EXTRAIT RETENU -
****************
1990-1999
Pensez à remercier
Octobre 1998


Pensez à remercier

Mes frères et sœurs, rendons-nous grâces à Dieu «pour son don ineffable» (2 Corinthiens 9:15) et pour les grandes bénédictions qu’il déverse si abondamment sur nous?

Il y a longtemps, dans un pays éloigné, «Jésus, se rendant à Jérusalem, passait entre la Samarie et la Galilée.

«Comme il entrait dans un village, dix lépreux vinrent à sa rencontre.

«Se tenant à distance, ils élevèrent la voix, et dirent: Jésus, maître, aie pitié de nous!

«Dès qu’il les eut vus, il leur dit: Allez vous montrer aux sacrificateurs. Et, pendant qu’ils y allaient, il arriva qu’ils furent guéris.

«L’un d’eux, se voyant guéri, revint sur ses pas, glorifiant Dieu à haute voix.
****************
Données de pointage pour captures d'écran et pages
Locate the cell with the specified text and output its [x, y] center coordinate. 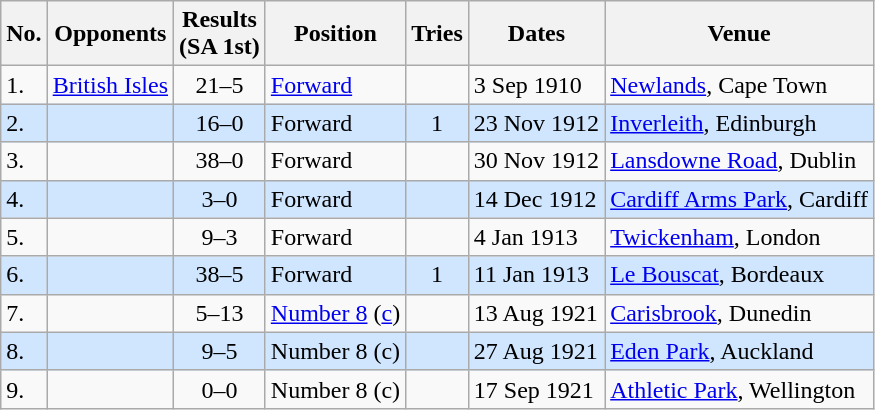
38–5 [220, 275]
7. [24, 313]
Dates [536, 34]
Twickenham, London [740, 237]
8. [24, 351]
Le Bouscat, Bordeaux [740, 275]
British Isles [110, 85]
No. [24, 34]
9–5 [220, 351]
Tries [438, 34]
Results(SA 1st) [220, 34]
30 Nov 1912 [536, 161]
Venue [740, 34]
3 Sep 1910 [536, 85]
3–0 [220, 199]
Carisbrook, Dunedin [740, 313]
Cardiff Arms Park, Cardiff [740, 199]
16–0 [220, 123]
2. [24, 123]
Inverleith, Edinburgh [740, 123]
5. [24, 237]
17 Sep 1921 [536, 389]
Athletic Park, Wellington [740, 389]
Newlands, Cape Town [740, 85]
38–0 [220, 161]
14 Dec 1912 [536, 199]
23 Nov 1912 [536, 123]
9. [24, 389]
Position [335, 34]
3. [24, 161]
13 Aug 1921 [536, 313]
9–3 [220, 237]
4 Jan 1913 [536, 237]
Eden Park, Auckland [740, 351]
21–5 [220, 85]
11 Jan 1913 [536, 275]
1. [24, 85]
0–0 [220, 389]
4. [24, 199]
6. [24, 275]
5–13 [220, 313]
27 Aug 1921 [536, 351]
Lansdowne Road, Dublin [740, 161]
Opponents [110, 34]
Extract the (x, y) coordinate from the center of the cell holding the provided text.  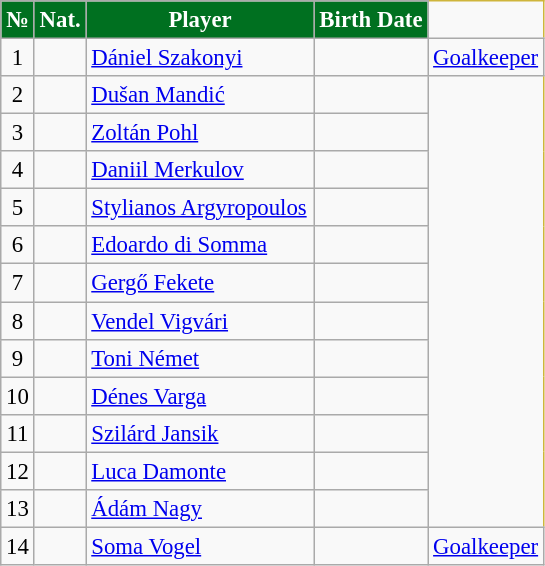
****************
ÉNONCÉ 1 - Reproduisez fidèlement le passage du texte « Pensez à remercier » qui va de « Il y a longtemps, dans » jusqu'à « à haute voix. » inclus.
ÉNONCÉ 2 -
Répondez aux questions suivantes d'après le texte « Pensez à remercier » :
(a) Quelle référence biblique est citée après l'expression « pour son don ineffable » ?
(b) Combien de lépreux vinrent à la rencontre de Jésus ?
(c) Auprès de qui Jésus envoya-t-il les lépreux se montrer ?
ÉNONCÉ 3 - Poursuivez le texte « Pensez à remercier » après sa dernière phrase.

RÉSULTAT 1 -
Il y a longtemps, dans un pays éloigné, «Jésus, se rendant à Jérusalem, passait entre la Samarie et la Galilée.

«Comme il entrait dans un village, dix lépreux vinrent à sa rencontre.

«Se tenant à distance, ils élevèrent la voix, et dirent: Jésus, maître, aie pitié de nous!

«Dès qu’il les eut vus, il leur dit: Allez vous montrer aux sacrificateurs. Et, pendant qu’ils y allaient, il arriva qu’ils furent guéris.

«L’un d’eux, se voyant guéri, revint sur ses pas, glorifiant Dieu à haute voix.

RÉSULTAT 2 -
(a) 2 Corinthiens 9:15
(b) Dix
(c) Auprès des sacrificateurs

RÉSULTAT 3 -
«Il tomba sur sa face aux pieds de Jésus, et lui rendit grâces. C’était un Samaritain.

«Jésus, prenant la parole, dit: Les dix n’ont-ils pas été guéris? Et les neuf autres, où sont-ils?

«Ne s’est-il trouvé que cet étranger pour revenir et donner gloire à Dieu?

«Puis il lui dit: Lève-toi, va; ta foi t’a sauvé1

Dans le Psaume 30, David prend cet engagement: «Eternel, mon Dieu! Je te louerai toujours2

Dans son épître aux Corinthiens, l’apôtre Paul a proclamé: «Grâces soient rendues à Dieu pour son don ineffable3!» Aux Thessaloniciens, il a écrit: «Rendez grâces en toutes choses, car c’est … la volonté de Dieu4

Mes frères et sœurs, rendons-nous grâces à Dieu «pour son don ineffable» et pour les bénédictions qu’il déverse si abondamment sur nous?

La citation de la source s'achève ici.